Saved data entries
'''
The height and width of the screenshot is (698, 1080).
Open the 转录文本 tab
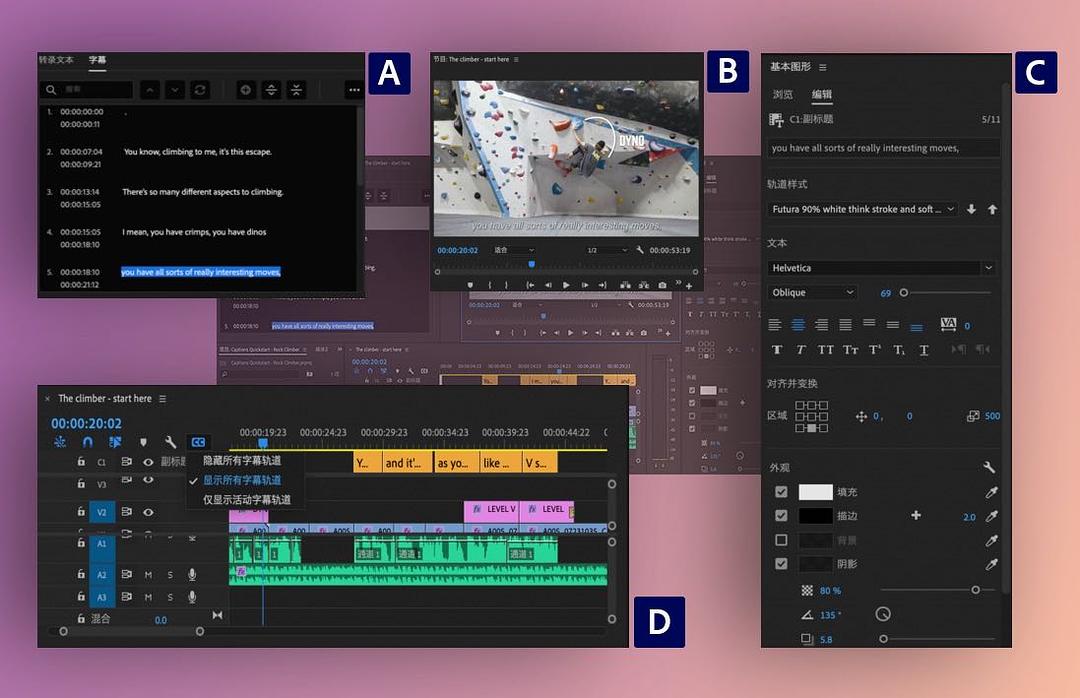(x=56, y=60)
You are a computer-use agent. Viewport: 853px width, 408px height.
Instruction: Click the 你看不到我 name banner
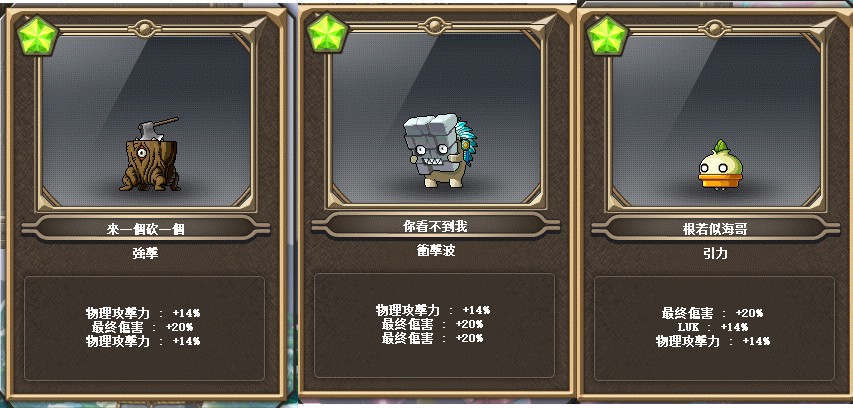point(435,226)
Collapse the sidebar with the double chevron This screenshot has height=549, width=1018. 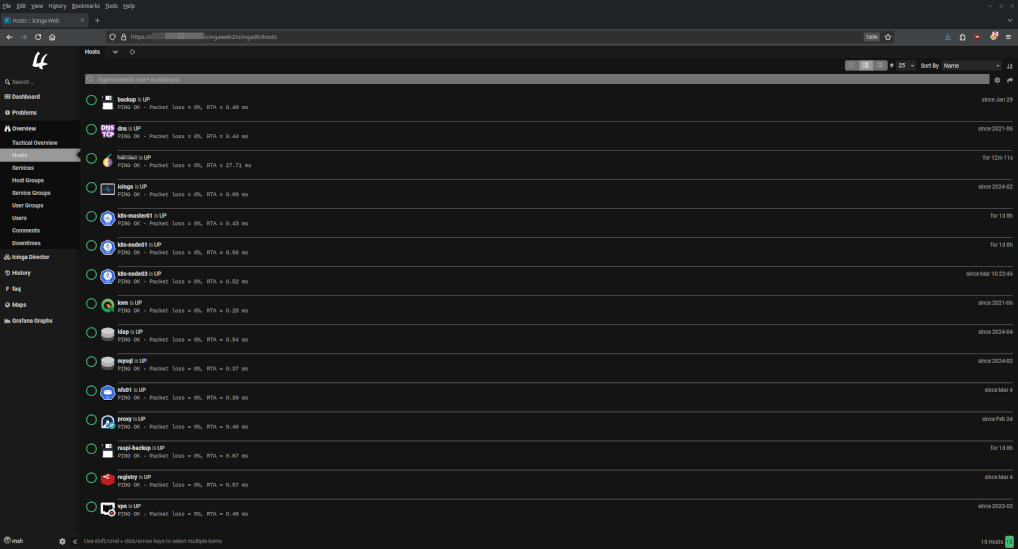click(75, 541)
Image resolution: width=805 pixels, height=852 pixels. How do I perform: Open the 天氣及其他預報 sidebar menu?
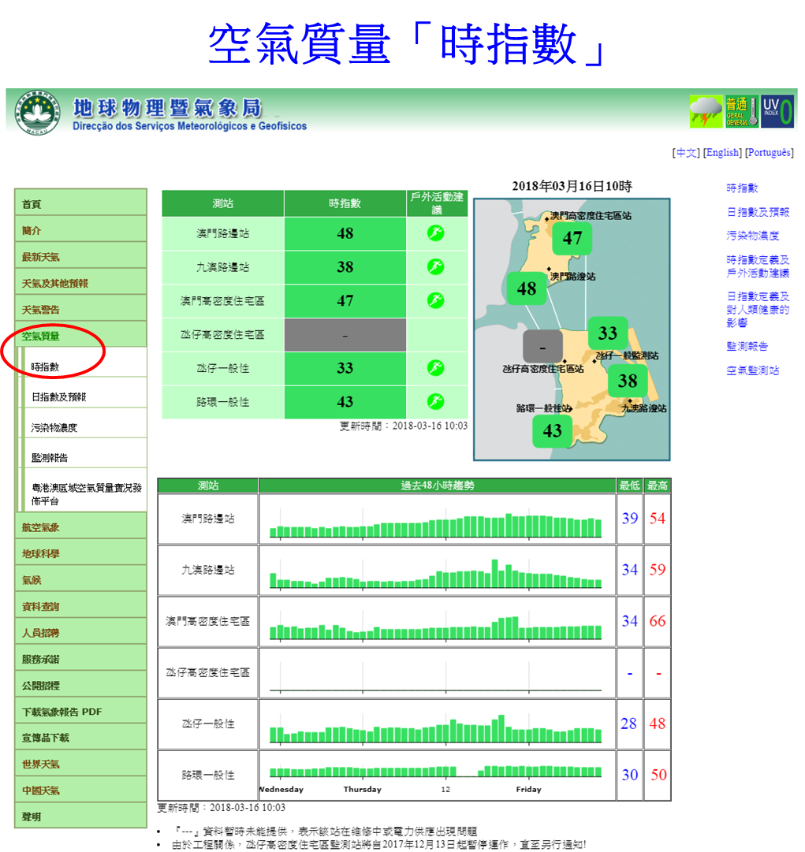(x=56, y=283)
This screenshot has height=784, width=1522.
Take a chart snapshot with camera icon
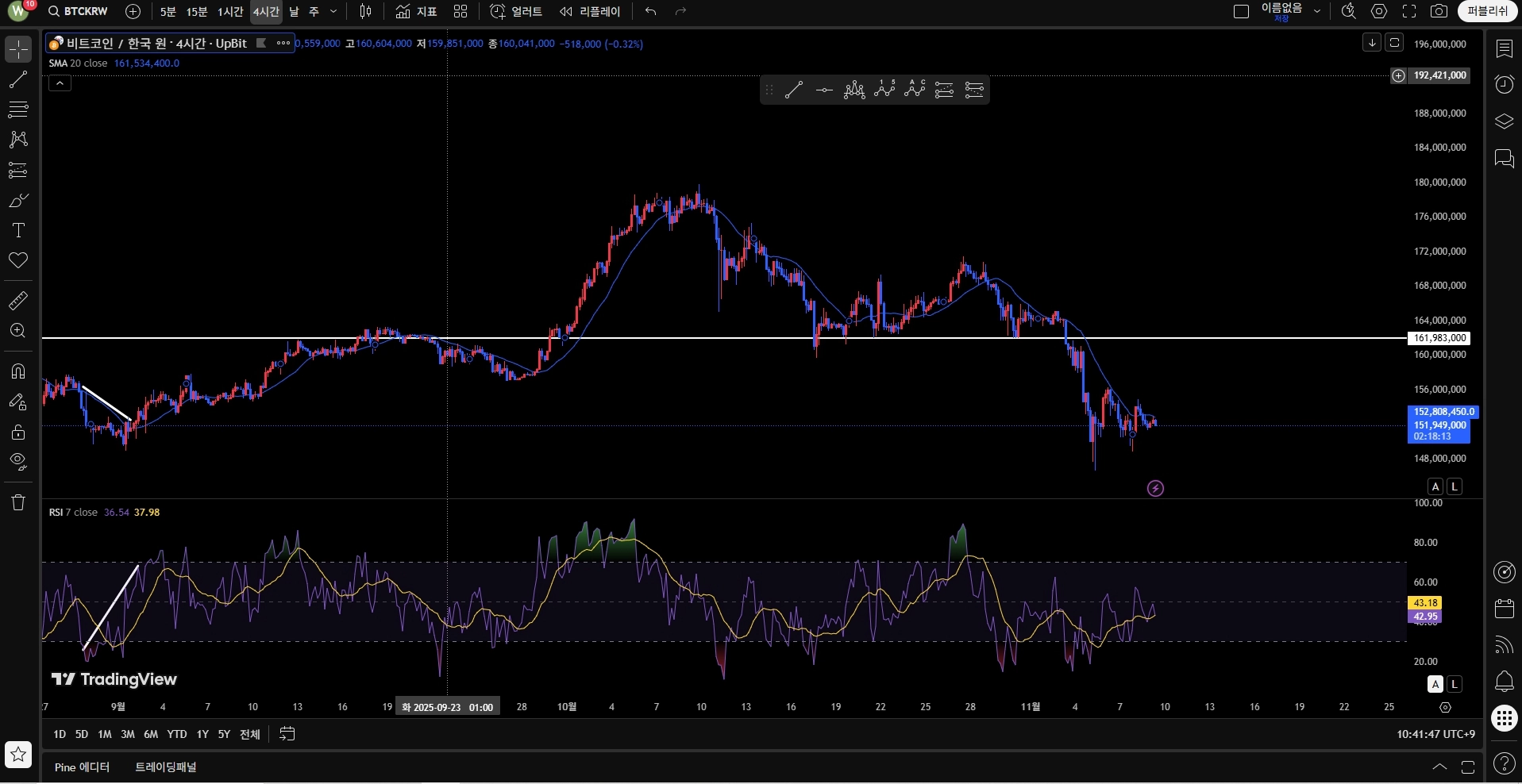click(1439, 11)
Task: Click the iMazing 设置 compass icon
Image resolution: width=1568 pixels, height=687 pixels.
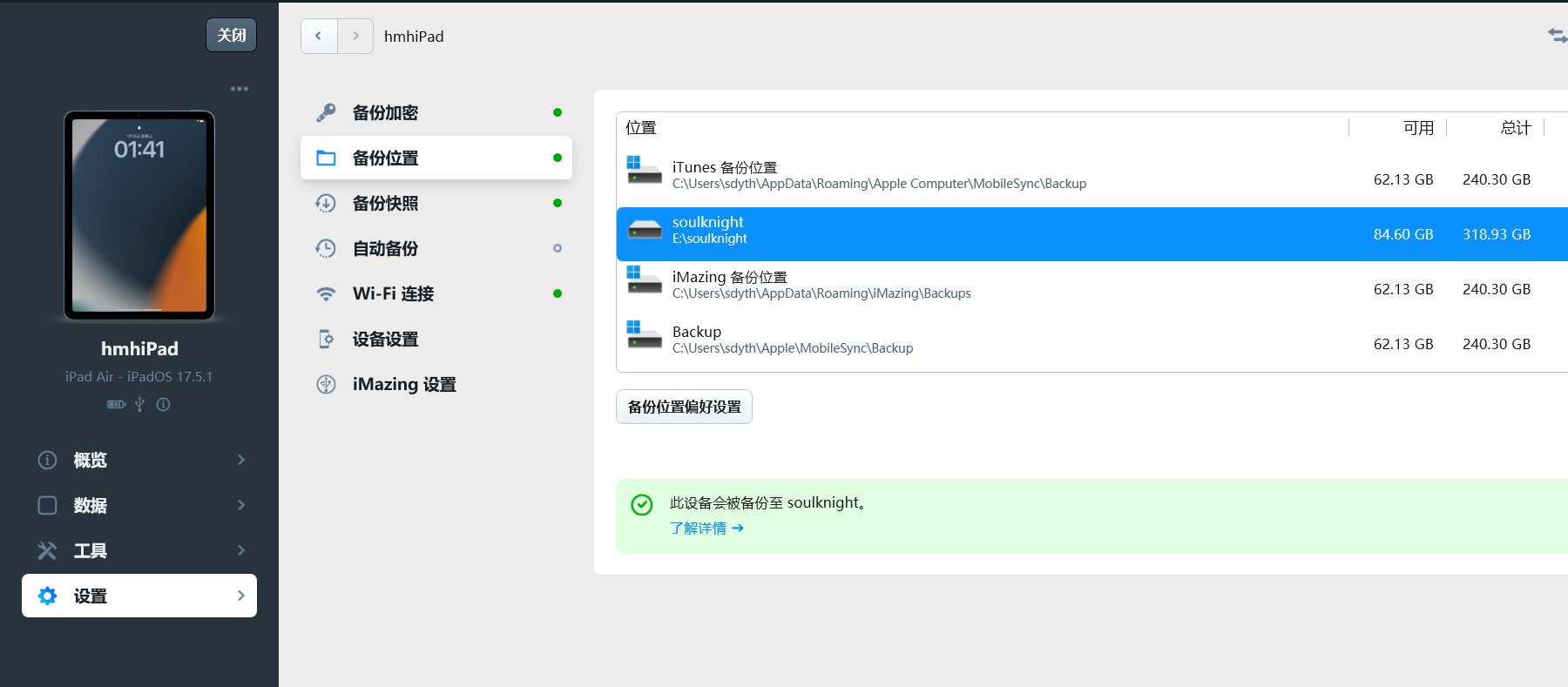Action: (326, 385)
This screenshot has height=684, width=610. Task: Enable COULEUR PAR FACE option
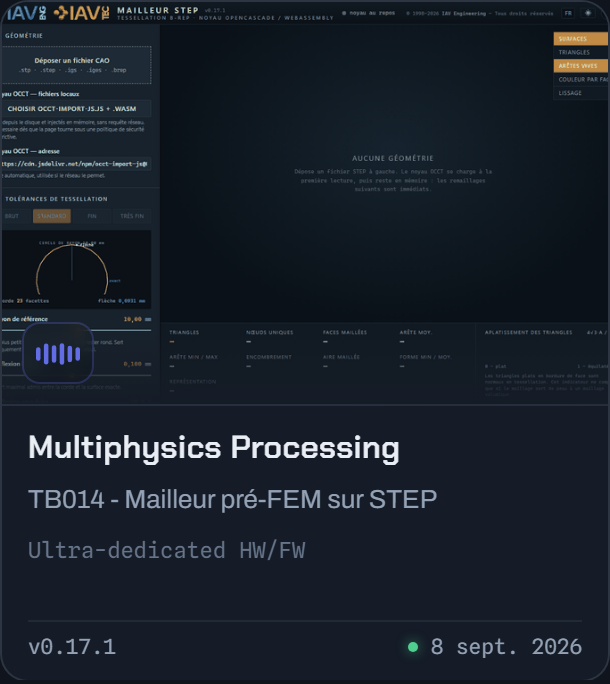[x=581, y=79]
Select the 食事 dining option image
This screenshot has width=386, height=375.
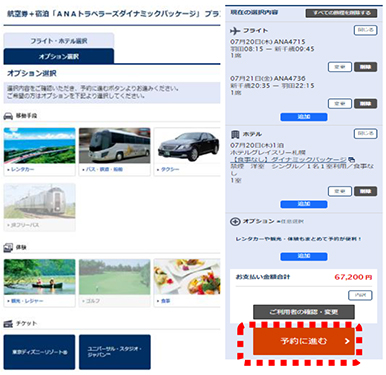(x=187, y=277)
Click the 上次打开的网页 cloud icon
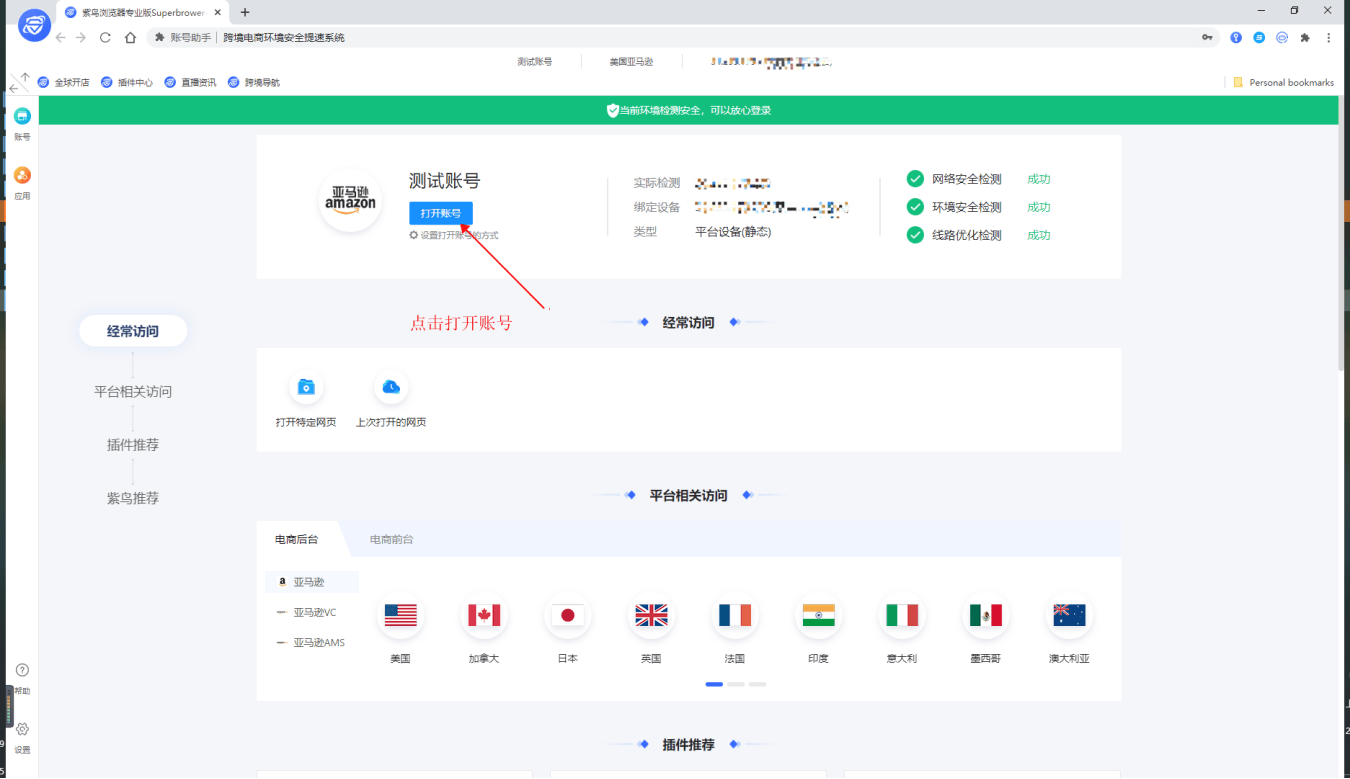The height and width of the screenshot is (779, 1350). (390, 387)
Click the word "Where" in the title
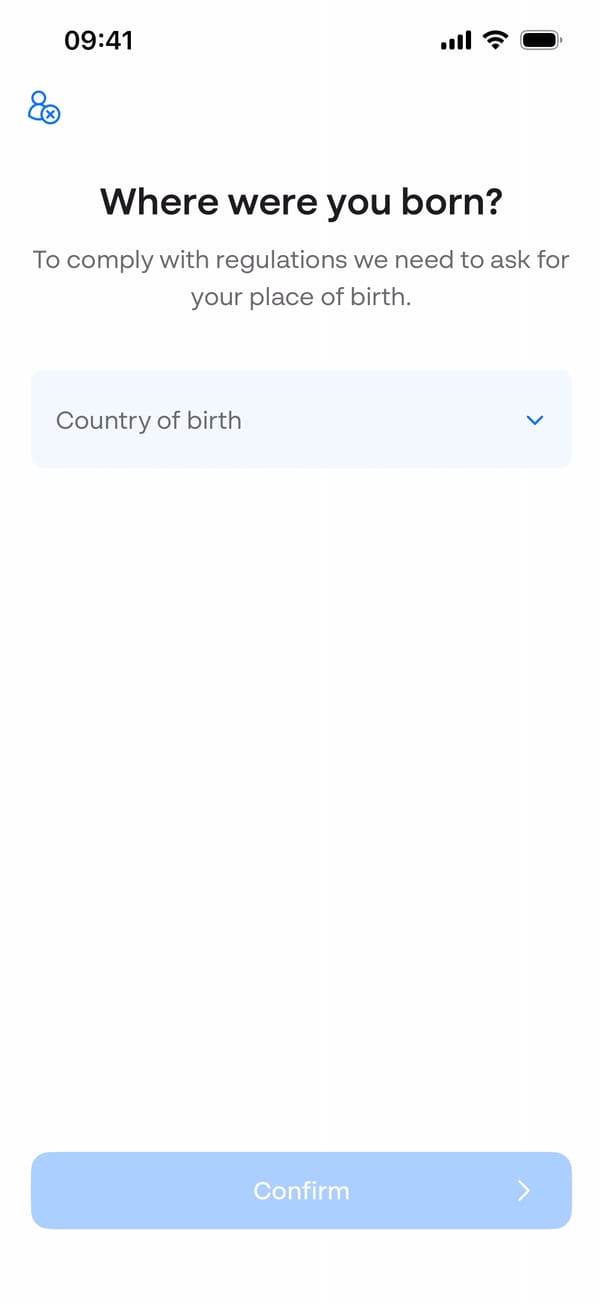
'''
-- Required work --
Beginning at the line that contains "Click the 上次打开的网页 cloud icon", copy each remaining line of the records exactly, through the final one. Omit the pictures.

-- Output --
Click the 上次打开的网页 cloud icon
The height and width of the screenshot is (779, 1350). (390, 387)
Click the word "Where" in the title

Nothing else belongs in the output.